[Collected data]
◆ ◆ ◆ ◆ ◆ ◆ ◆

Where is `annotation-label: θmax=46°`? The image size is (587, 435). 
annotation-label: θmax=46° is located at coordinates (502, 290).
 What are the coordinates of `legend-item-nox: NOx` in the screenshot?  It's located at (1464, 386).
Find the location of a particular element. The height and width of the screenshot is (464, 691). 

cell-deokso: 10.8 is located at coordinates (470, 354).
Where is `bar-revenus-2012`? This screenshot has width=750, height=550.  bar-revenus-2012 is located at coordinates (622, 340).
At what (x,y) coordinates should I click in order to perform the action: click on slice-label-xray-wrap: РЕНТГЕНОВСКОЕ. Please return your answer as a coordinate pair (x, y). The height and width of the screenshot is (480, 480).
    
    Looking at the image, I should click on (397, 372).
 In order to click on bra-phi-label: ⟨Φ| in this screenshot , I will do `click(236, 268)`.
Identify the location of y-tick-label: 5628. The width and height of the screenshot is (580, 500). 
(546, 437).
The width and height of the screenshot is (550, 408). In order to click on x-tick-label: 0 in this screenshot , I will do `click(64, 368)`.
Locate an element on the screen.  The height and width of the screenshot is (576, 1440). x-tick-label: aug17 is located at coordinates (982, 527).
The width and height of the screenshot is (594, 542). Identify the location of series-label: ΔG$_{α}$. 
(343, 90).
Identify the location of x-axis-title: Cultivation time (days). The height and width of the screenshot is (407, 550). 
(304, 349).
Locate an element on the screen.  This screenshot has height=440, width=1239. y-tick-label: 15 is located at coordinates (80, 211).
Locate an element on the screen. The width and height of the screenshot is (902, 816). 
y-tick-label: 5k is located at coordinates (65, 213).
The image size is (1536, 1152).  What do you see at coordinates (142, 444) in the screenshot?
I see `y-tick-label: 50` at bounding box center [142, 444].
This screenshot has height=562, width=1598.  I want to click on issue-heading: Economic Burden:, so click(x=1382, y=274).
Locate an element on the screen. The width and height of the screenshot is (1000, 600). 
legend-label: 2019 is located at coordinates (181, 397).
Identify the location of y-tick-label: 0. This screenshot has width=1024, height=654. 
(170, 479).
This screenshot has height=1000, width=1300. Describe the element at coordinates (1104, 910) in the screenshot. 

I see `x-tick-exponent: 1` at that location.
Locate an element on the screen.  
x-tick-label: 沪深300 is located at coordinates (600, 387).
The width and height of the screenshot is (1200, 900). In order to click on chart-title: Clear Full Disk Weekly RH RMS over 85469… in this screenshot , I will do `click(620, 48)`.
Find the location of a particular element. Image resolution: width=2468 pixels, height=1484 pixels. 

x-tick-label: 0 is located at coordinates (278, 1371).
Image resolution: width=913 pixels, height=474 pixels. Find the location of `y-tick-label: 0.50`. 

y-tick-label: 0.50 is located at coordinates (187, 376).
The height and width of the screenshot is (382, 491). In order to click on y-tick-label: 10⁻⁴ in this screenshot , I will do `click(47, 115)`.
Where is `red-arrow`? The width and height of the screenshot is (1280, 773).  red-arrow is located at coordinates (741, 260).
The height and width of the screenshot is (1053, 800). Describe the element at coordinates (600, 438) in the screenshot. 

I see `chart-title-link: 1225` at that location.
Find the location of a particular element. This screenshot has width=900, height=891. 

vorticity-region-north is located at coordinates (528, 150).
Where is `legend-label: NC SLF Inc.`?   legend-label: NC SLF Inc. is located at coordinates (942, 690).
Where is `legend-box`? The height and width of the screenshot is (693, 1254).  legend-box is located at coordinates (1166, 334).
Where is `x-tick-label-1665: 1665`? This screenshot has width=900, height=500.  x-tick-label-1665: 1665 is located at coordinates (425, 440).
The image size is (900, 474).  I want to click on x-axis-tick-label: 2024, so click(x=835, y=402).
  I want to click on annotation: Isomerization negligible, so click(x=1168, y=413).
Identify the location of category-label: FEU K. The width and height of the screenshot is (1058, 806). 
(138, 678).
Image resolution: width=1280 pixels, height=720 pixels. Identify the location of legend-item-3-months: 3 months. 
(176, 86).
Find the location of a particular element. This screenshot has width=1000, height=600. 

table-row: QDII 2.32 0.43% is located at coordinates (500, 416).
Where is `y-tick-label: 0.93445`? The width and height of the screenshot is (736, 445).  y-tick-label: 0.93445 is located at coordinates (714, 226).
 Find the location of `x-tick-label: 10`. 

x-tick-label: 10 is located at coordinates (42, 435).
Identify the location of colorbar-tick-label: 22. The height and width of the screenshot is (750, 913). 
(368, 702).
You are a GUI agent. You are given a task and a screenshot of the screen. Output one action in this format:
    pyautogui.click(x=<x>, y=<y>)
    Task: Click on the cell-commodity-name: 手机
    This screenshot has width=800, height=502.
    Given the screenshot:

◆ ◆ ◆ ◆ ◆ ◆ ◆

• Assigned task
Report every line of the material above that contains the string "Identify".

• Response for this exercise
Identify the location of y-tick-label: 5628. The width and height of the screenshot is (580, 500). 
The width and height of the screenshot is (594, 542). Identify the location of series-label: ΔG$_{α}$. 
Identify the location of x-axis-title: Cultivation time (days). The height and width of the screenshot is (407, 550). 
Identify the location of y-tick-label: 0. This screenshot has width=1024, height=654. 
Identify the location of category-label: FEU K. The width and height of the screenshot is (1058, 806). 
Image resolution: width=1280 pixels, height=720 pixels. Identify the location of legend-item-3-months: 3 months. 
Identify the location of colorbar-tick-label: 22. The height and width of the screenshot is (750, 913). 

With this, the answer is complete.